Wabup HSS sampaikan Ranperda APBD tahun 2027 

Teks foto: MENYERAHKAN- Wabup HSS, Suriani, menyerahkan Ranperda APBD 2027 kepala Ketua DPRD Kabupaten HSS, Akhmad Fahmi.(Sofan)(kalselpos.com)

Wabup HSS Suriani menyampaikan Ranperda APBD 2027 sebesar Rp2,1 triliun yang mengalami kenaikan 8,20 persen dari tahun sebelumnya.

Kandangan, kalselpos.com

Bacaan Lainnya

Wakil Bupati (Wabup) Hulu Sungai Selatan (HSS), Suriani, menyampaikan Rancangan Peraturan Daerah (Ranperda) Anggaran Pendapatan dan Belanja Daerah (APBD) tahun 2027. Beliau menyerahkan draf dokumen tersebut secara resmi dalam rapat paripurna DPRD, Senin (14/9/2026).

Wabup Suriani menjelaskan bahwa target pendapatan APBD 2027 menyentuh angka Rp2.138.651.216.066. Oleh karena itu, jumlah pendapatan daerah tersebut menunjukkan tren positif untuk menyokong program pembangunan.

“Target tersebut mengalami peningkatan sebesar 8,20 persen dibanding APBD murni tahun 2026,” ujar Wabup Suriani.

Menurutnya, legislatif dan eksekutif telah menyepakati kebijakan umum melalui prioritas plafon anggaran sementara tahun anggaran 2027 pada 12 Agustus 2026. Sebab, melalui kesepakatan awal tersebut, Pemkab HSS kini berhasil merampungkan tahapan penyusunan Ranperda APBD 2027 tepat waktu.

Selanjutnya, Wabup Suriani menegaskan bahwa penyusunan Raperda APBD 2027 bertujuan mewujudkan sinkronisasi antara kebijakan pembangunan nasional dan regional.

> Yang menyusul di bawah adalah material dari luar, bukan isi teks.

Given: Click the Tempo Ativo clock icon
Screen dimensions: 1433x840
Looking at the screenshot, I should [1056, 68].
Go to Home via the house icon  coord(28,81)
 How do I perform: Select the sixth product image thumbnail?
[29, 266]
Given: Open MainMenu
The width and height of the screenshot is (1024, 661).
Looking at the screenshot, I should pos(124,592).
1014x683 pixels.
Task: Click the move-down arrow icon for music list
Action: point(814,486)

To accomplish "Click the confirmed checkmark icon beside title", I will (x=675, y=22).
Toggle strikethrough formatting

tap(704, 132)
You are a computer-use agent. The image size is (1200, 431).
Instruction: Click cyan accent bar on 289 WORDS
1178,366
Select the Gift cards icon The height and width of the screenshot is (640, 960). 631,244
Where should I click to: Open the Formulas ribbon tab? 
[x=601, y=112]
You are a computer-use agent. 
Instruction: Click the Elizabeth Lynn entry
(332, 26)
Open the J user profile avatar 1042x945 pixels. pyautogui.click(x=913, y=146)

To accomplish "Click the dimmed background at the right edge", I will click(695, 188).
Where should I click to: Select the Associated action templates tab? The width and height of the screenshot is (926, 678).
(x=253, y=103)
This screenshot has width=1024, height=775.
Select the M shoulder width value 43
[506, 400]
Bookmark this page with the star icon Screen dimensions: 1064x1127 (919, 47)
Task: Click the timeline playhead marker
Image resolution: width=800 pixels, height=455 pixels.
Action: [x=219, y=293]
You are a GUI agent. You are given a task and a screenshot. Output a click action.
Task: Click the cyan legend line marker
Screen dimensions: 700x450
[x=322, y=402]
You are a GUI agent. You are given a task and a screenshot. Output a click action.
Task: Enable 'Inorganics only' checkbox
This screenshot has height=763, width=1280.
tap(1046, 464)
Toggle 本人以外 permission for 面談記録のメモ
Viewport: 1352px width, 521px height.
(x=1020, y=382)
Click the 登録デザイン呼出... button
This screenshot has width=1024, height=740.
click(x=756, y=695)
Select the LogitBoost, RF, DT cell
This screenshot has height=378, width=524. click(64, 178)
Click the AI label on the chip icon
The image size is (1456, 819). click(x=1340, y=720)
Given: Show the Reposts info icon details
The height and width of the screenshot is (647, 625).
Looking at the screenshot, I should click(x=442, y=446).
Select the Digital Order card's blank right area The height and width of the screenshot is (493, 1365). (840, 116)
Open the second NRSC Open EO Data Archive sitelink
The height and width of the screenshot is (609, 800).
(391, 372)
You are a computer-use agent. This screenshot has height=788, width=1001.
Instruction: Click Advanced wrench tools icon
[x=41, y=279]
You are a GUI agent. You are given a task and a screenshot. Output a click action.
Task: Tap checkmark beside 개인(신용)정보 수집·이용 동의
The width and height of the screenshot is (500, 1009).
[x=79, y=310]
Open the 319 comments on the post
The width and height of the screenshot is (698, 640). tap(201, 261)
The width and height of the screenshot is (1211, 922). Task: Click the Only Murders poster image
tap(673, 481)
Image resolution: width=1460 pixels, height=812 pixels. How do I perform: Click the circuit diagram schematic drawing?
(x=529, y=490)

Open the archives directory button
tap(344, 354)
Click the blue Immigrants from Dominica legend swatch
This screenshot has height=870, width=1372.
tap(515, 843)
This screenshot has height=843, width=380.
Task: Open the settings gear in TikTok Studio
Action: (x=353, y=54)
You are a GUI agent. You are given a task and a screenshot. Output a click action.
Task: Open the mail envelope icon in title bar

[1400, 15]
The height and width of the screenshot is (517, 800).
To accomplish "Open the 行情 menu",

Selain itu, draf anggaran ini juga berfungsi mengakomodir berbagai kebutuhan prioritas masyarakat luas.

“Pemerintah daerah mengarahkan fokus utama penganggaran untuk mendorong pertumbuhan ekonomi daerah. Langkah nyata lainnya meliputi peningkatan kualitas pelayanan publik, penguatan infrastruktur dasar, serta optimalisasi tata kelola pemerintahan yang akuntabel dan transparan di Kabupaten HSS,” jelas Wabup Suriani.

Sementara itu, Wakil Ketua I DPRD Kabupaten HSS, Husnan, mengapresiasi pihak eksekutif karena telah menyampaikan dokumen tersebut secara disiplin. Maka dari itu, draf anggaran daerah ini akan segera masuk ke tahap peninjauan legislatif sesuai jadwal.

Menurutnya, masing-masing komisi akan mendalami isi Ranperda APBD 2027 secara saksama bersama organisasi perangkat daerah (OPD). Alhasil, kolaborasi antarinstansi ini menjamin pemanfaatan anggaran berjalan lebih maksimal.

“Pembahasan selanjutnya akan bergulir di tingkat komisi-komisi DPRD HSS bersama jajaran OPD mitra kerja,” pungkas Husnan.